Concept | Data Catalog#

The Data Catalog is a central place for analysts, data scientists, and other collaborators to share and search for datasets across their organization.

From the Data Catalog homepage, which is accessible from the Applications menu on the top right, you can search for datasets and indexed tables using the search bar at the top. You can also use the different categories below to find datasets:

  • Data Collections

  • Datasets & Indexed Tables

  • Connection Explorer

  • Popular Datasets

You can also view the data lineage, which tracks data transformations throughout your pipeline.

Screenshot of the Data Catalog.

Data Collections#

In Data Collections, you can find curated groups of datasets, view information about those datasets, and reuse them in your own projects. Click on any dataset in a collection to view its details, status, and schema. From here, you can also explore, publish, export, watch, or mark the dataset as a favorite.

Users with relevant permissions can publish datasets to a Data Collection from the Flow or from within a collection. Other users can then browse collections to find relevant datasets, read the documentation, and add datasets to their projects straight from the collection.

Screenshot of the Data Collections.

Tip

Data Collections, Workspaces, and the Feature Store are all central repositories for teams to share items in Dataiku. However, each of them has a different specialty.

  • Data Collections is the recommended place for analytics teams to share and search for input datasets to use in projects.

  • Workspaces are designed primarily for analytics teams to share end products — such as dashboards, applications, and datasets — with external audiences, collaborate with business teams and gather feedback.

  • The Feature Store is the central registry for data scientists to aggregate and share feature groups that are highlighted for their higher quality.

Datasets & Indexed Tables#

In the Datasets & Indexed Tables tab of the Data Catalog, you can search for any dataset used in projects on your organization’s Dataiku instance.

With relevant permissions, you can also use a dataset in your own projects, or publish it to a data collection or the Feature Store. You also can view details such as which projects the dataset is used in, the data contact, and when the dataset was created, modified, or last built.

If your instance admin has indexed your external database connections, you can also toggle to search Indexed External Tables. This section allows you to search your organization’s indexed connections, preview tables and their schemas, and import them as Dataiku datasets.

Screenshot of the dataset search.

Note

For a more general look at different ways to search for items and information in Dataiku, see Concept | Searching in Dataiku.

Connection Explorer#

The Connection Explorer allows you to browse your organization’s remote connections, such as BigQuery, Hive, or SQL server connections. You can browse, filter, and preview the tables on a connection, then import selected tables into your Dataiku projects.

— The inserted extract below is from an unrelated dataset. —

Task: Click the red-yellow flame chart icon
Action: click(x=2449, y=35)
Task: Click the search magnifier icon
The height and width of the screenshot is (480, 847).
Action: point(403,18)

Screenshot of the connection explorer.

Note

Administrators of data collections and of Dataiku projects can configure permissions that impact dataset visibility in a data collection. For more detail see the reference documentation.

Data Lineage#

In the Data Lineage tab, you can view the lineage of a column and track its transformations through the data pipeline. Choose the project, dataset, and column you would like to track. See Concept | Data lineage for more information.

An example of the Dataset Lineage view in the Data Catalog.